[PARTS OF THE EXERCISE]
1. In the records, reproduce the part that opens with the line containing "Toggle visibility of" and closes with the line containing "click(10, 9)", switching "title bar" to "menu bar" and leaving everything else unchanged.
2. Pick up the rant about WWE Films after its last sentence and keep writing it.

[PASSAGE PROVIDED]
Anyway, this takes us to
today, and WWE Films; the latest Vince McMahon
foray into non-wrestling ventures, that of course
eventually crash and burn because as much as he
desperately wants to carve a new niche,
somehow wrestling always seeps its way in. And for
whatever reason, the Average Joe just can’t seem
to appreciate the nuances of necrophilia,
exploiting women, and terrible nonsensical writing
in their chosen form of sports or Entertainment.
Go figure.
YET, here we are
again. Vince continues to plug on,
manufacturing films for his wrestlers, like John
Cena in The Marine; which in all likelihood will
last about as long in Theatres as I would in
coital passion with any of the WWE Divas. (which
would be some 15 seconds for the record). And
of course from there, I look for The Marine
to take it’s rightful place in a dusty video
store, sandwiched somewhere for
eternity amongst Howie Long’s Firestorm and
the countless “Shannon Tweed gets boned by her
night watchmen" soft-core jerk-fests, to which I’m
somewhat ashamed to admit that I’ve seen
most of (or at least 15 minutes each ;).

[ENTRIES]

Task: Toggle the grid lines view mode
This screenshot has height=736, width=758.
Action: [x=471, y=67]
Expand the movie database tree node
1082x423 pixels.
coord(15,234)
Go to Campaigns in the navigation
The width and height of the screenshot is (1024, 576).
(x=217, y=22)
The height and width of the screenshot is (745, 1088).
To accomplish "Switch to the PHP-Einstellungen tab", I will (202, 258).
* * *
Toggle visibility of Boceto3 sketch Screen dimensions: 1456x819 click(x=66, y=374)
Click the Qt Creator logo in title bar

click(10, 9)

[TASK-BY-TASK OUTPUTS]
1.
Toggle visibility of Boceto3 sketch Screen dimensions: 1456x819 click(x=66, y=374)
Click the Qt Creator logo in menu bar

click(10, 9)

2.
Seriously though,
I hope that’s not actually the case. I want to see
WWE succeed in movies, but I just don’t know, even
as kitschy as I am, if even I will plunk
down 8 dollars to watch John Cena utilize the
unstoppable power of Hip-hop to single-handedly
obliterate foreign terrorism. (He’s got three
moves, and ONE gun! Something’s gotta give!). But
hey, maybe you will. So all the power to
them.
Anyhoo, this
takes us to the subject at hand and probable fate
of the Marine: WWE STRAIGHT TO DVDs. A look at
*possible* future straight-to-rental movie
vehicles for the WWE Superstars! And sure, some
people will likely say “I see right through you,
Sean! This is just another easy update, so you can
just make a few pictures, and make fun of some
people without really putting a hell of a lot
effort into anything.” And to you I say, “Shhhhh.
You’re ruining it for
everybody!”
So, with that said, let’s get
to those features, that I’m sure, someday,
someplace, will cause some sort of internal strife
in a person digging their grubby paws through a
bargain bin, battling with themselves on just what
is worth their 95 cents more : Police Academy 4:
Citizens on Patrol, or a WWE Films presentation. A
truly tough choice if there ever was
one.
WWE'S STRAIGHT TO DVD
RELEASES!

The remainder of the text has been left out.